I was sleeping on the ground nestled between two RV’s. The warm sun peaking over the desert mountains, beaming rays upon my face. This was my wake up call, one that came earlier than I’d prefer on this particular day.
Rubbing the sleep from my eyes, I walked slowly the few yards to the nearest pot of coffee. My teeth felt like they were wearing sweaters. I find a washroom nearby, my toothbrush in my pocket, polishing my meat mashers.
I returned to the coffee cup, seated on a shaded stoop overlooking the main strip in Quartzite. From that place, I wrote my previous blog post. Now I’m sitting in a different place, in the town of Salome, 37.68 (s)miles further up the road, blogging about the last place I was blogging from.
I didn’t leave Quartzite until shortly after one o’clock, first finishing a burger and also sharing one with Shoeless Jo. It was eighty degrees and the afternoon sun was unguarded by even a single cloud.
At a roundabout that reminded me of being back home, I merged my Land Sleigh and Jo’s Tail Wagon onto the interstate.
The road heading east from town offers those who pedal a challenge with a long warm grade to climb. The diesel trucks billowing by, one after another, shaking my rig as they wiz on ahead. Jo doesn’t like trucks. They growl. He’s a lover. He seeks refuge in his wagon, staying low and out of site from the semi’s that he believes might eat him.
On our eighth day of cycling, we’ve finally encountered two other bikers headed east. Jo is a border collie, instinctually obligated to keep us all together. But the riders pedal forward, leaving us in the dust. Jo snaps his jaws, signaling his disapproval, hopping out and sprinting after them, pulling me up the mountain.

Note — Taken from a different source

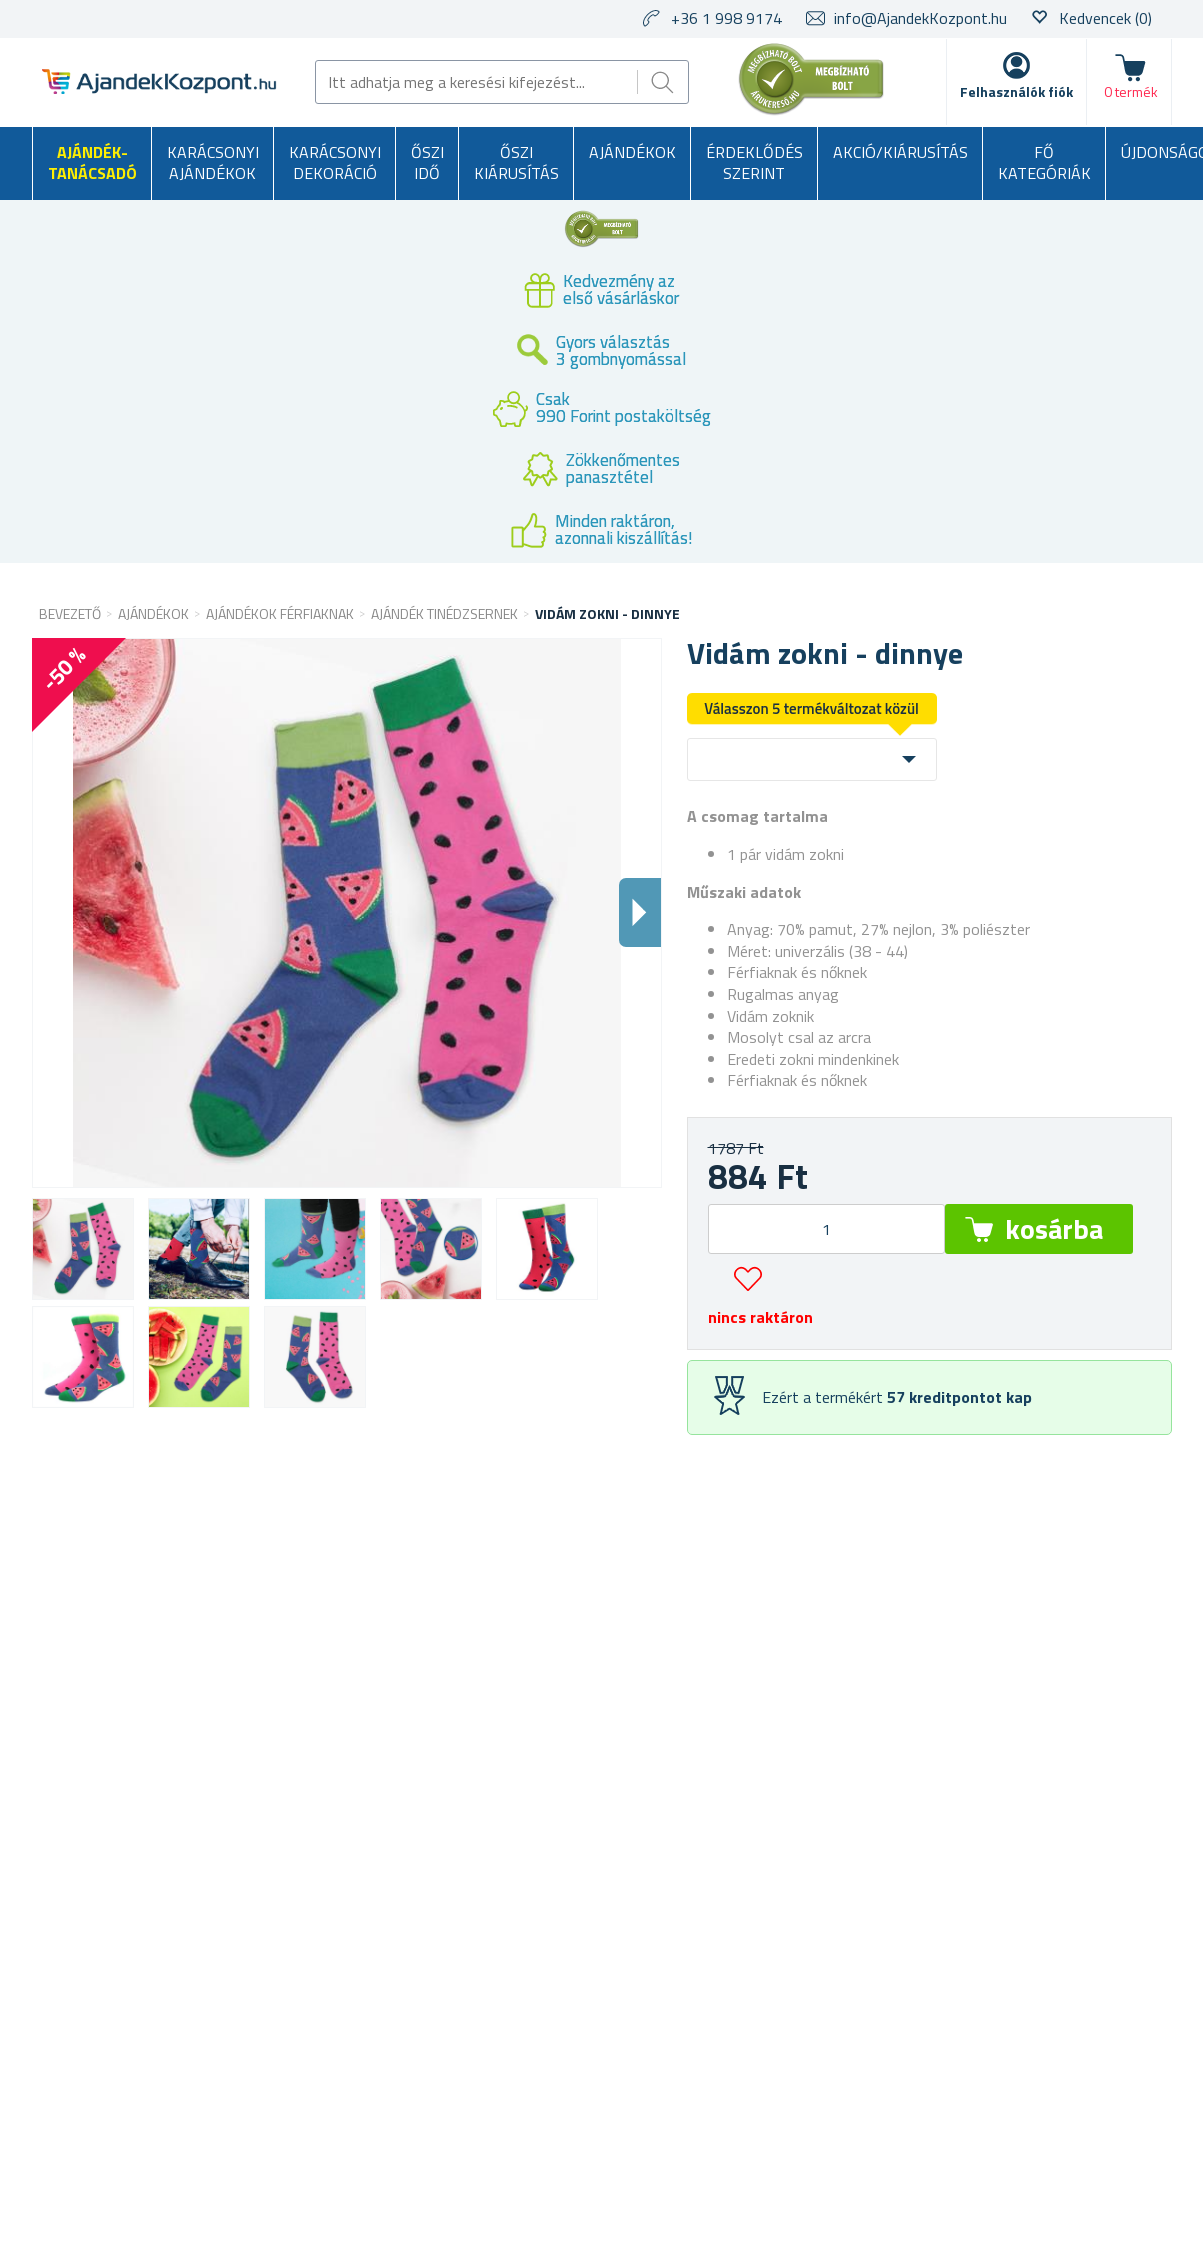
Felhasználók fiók (1016, 91)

On the side of the road we stopped and chatted with two women who were held up near the top of the pass with a flattened tire. I offer to help but they have no spare. I suggest one ride on my handle bars, the other, in the trailer with Jo. They tell me AAA is in the way.

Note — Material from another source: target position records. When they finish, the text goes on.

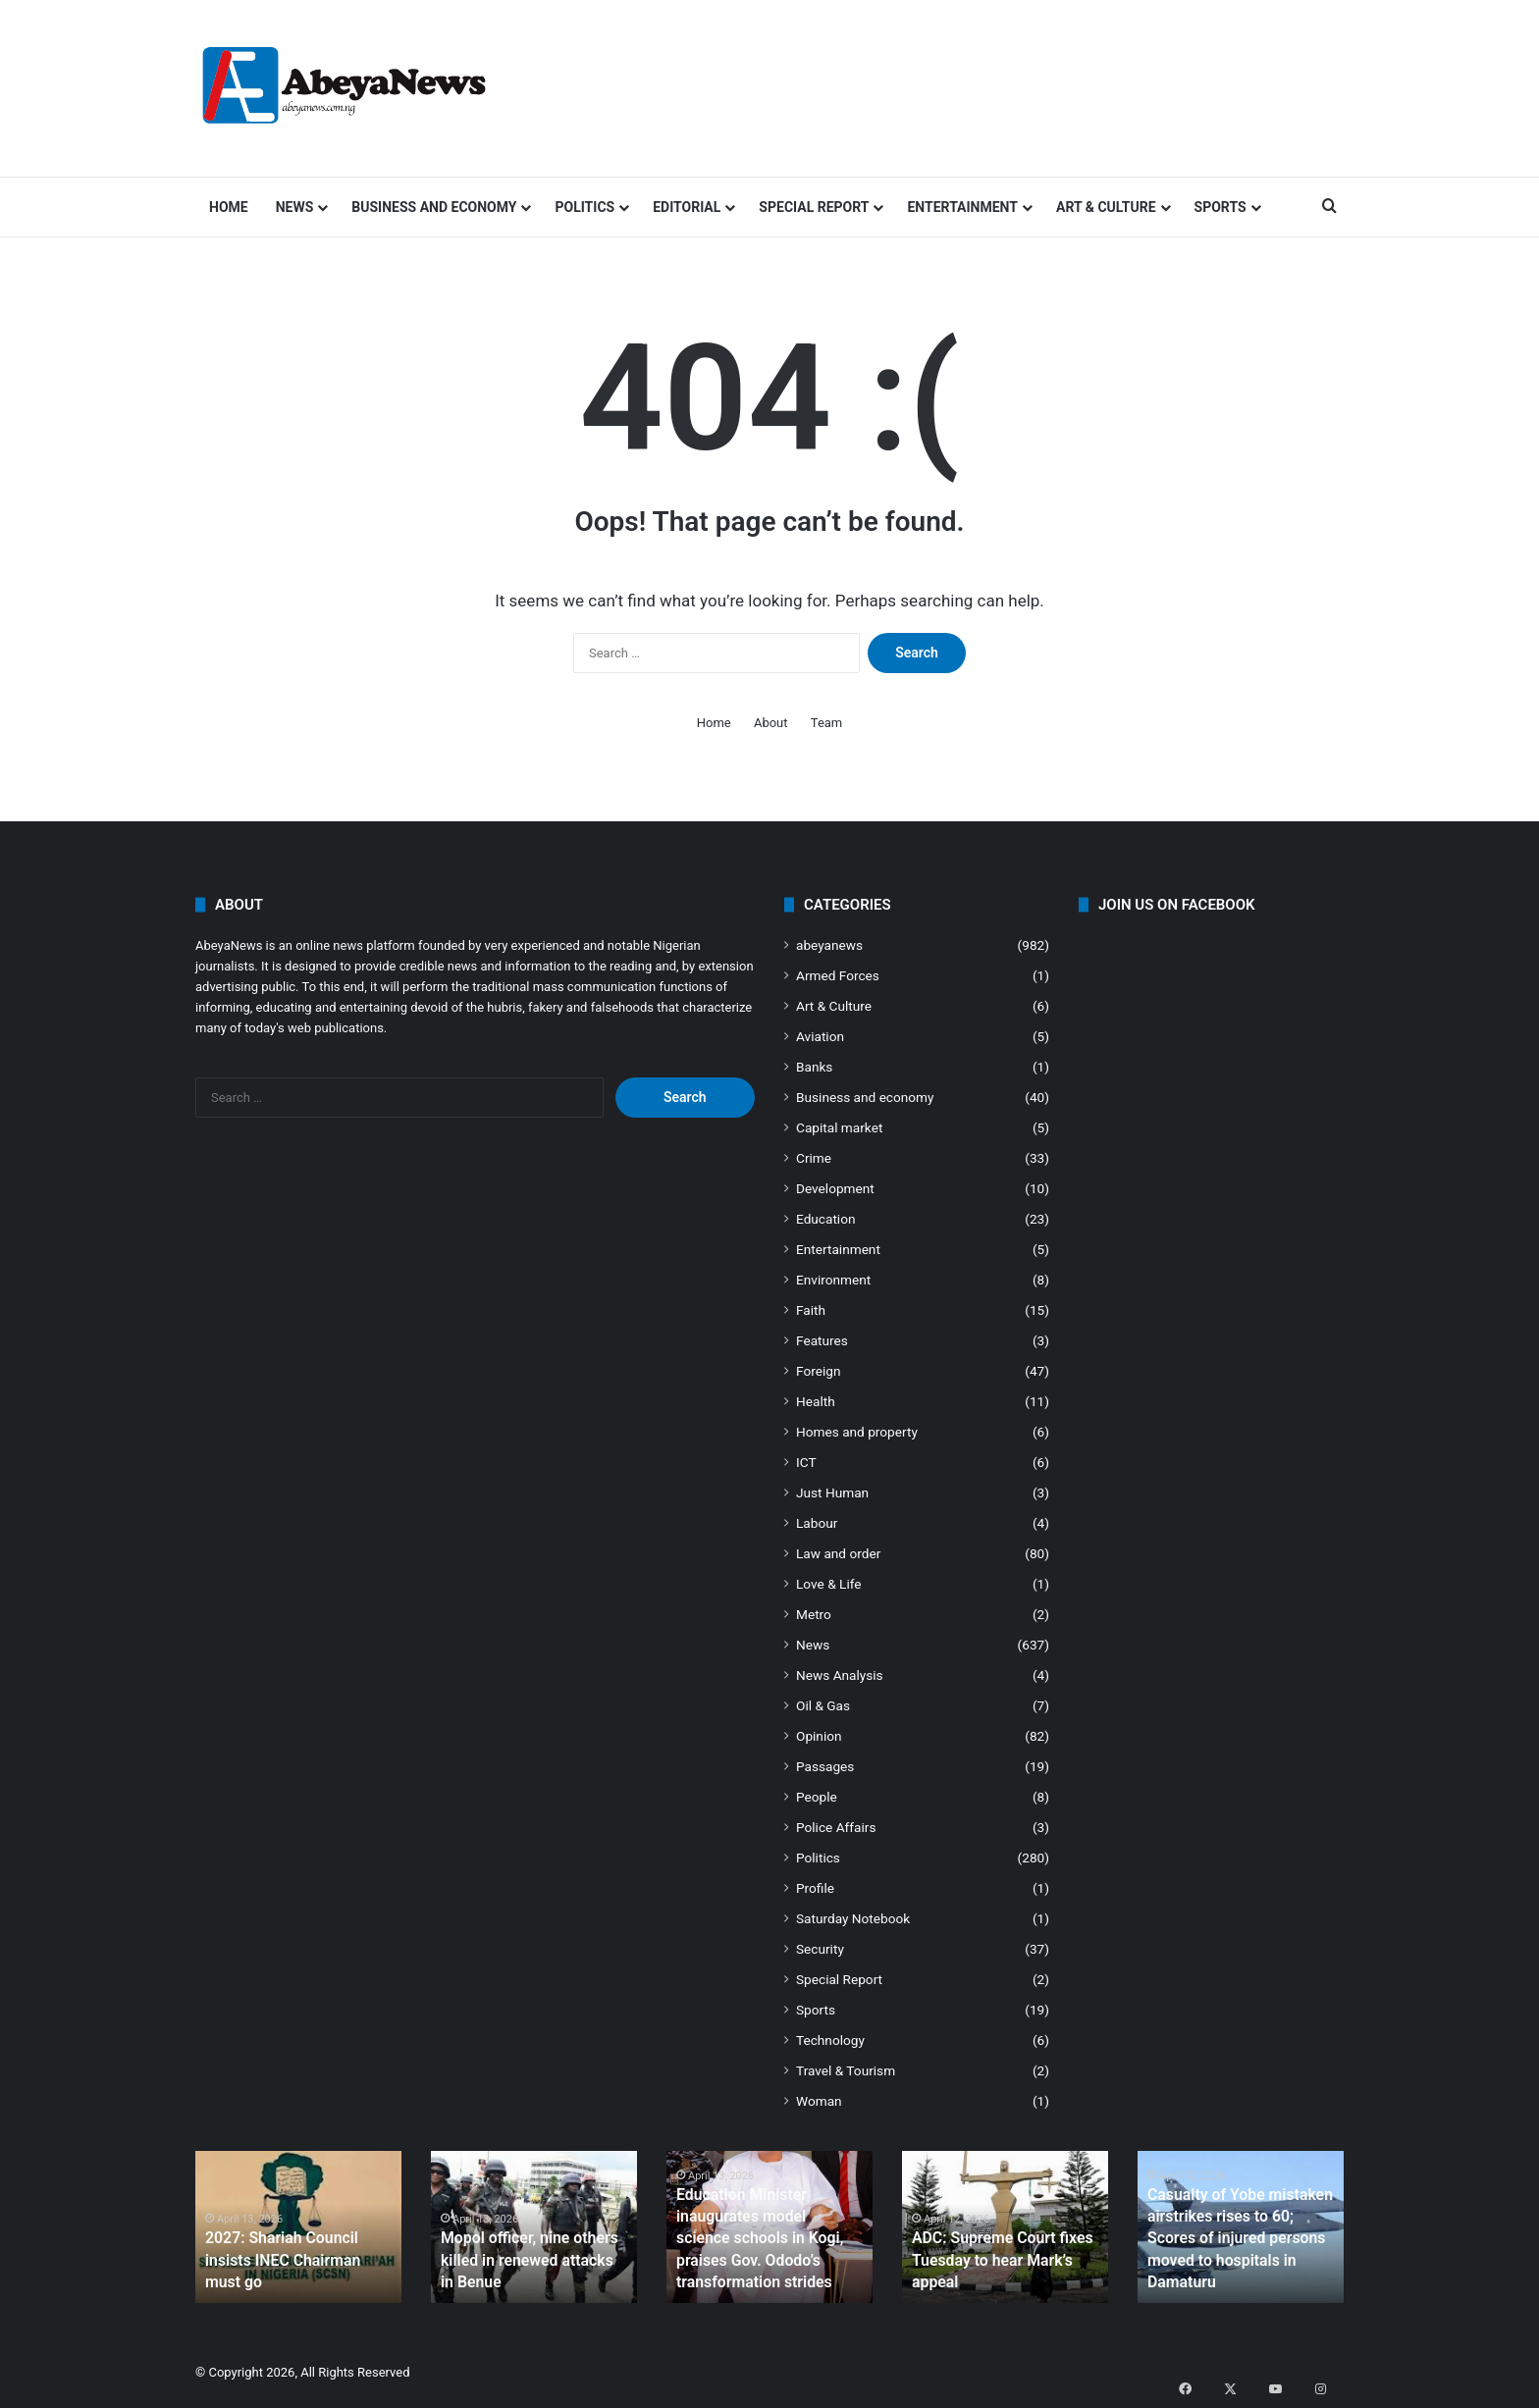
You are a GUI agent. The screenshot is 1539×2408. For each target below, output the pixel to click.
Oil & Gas (823, 1705)
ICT (806, 1462)
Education (826, 1219)
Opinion (819, 1736)
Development (835, 1188)
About (771, 722)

Merging on to highway sixty east, I gradually descend into the valley. I pull into a country store. The old boys out front tell me there’s a dog in my trailer. They’re are a half a dozen off road vehicles and a few pick-up trucks in the gravel stalls. And the two bike riders are there sitting on the front deck. They were discussing the only hotel in the town of Brenda and perhaps ending their day there. I kept going, never saw a hotel, leaving behind a tip, a wadded napkin, and a plate licked clean; an all-you-can-eat salad bar in the middle of the desert.

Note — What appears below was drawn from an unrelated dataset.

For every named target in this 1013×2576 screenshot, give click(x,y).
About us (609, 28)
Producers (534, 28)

It’s about fifteen (s)miles to the next town of Hope. The sun was to set in about an hour. I stopped not long after I got started and pushed my earphones in. I tuned in to The Wood Brothers station on Pandora and scooted down the road another ten miles or so. Jo rides with his head sticking out of the wagon so he can see ahead. Like me, he’s taking in all of our beautiful surroundings.
Scattered throughout this dust bowl are palm tree lined RV parks. Down a dirt road, crossing over a cattle guard, I discover one for the “Dreamers” in the desert. $16.75 lands me a hot shower and a spot of dirt to make my bed.
If you don’t already know, a large percentage of Americas fifty five plus are living out here part of the year; they’re snow birds. And they’re crazy about rocks. My grandparents were snowbirds. My folks are following in their footsteps. And there I was, in a snowbird infested RV park, talking about Pokeno and arthritis with a man who’s wearing Birkenstocks with his plaid socks pulled up.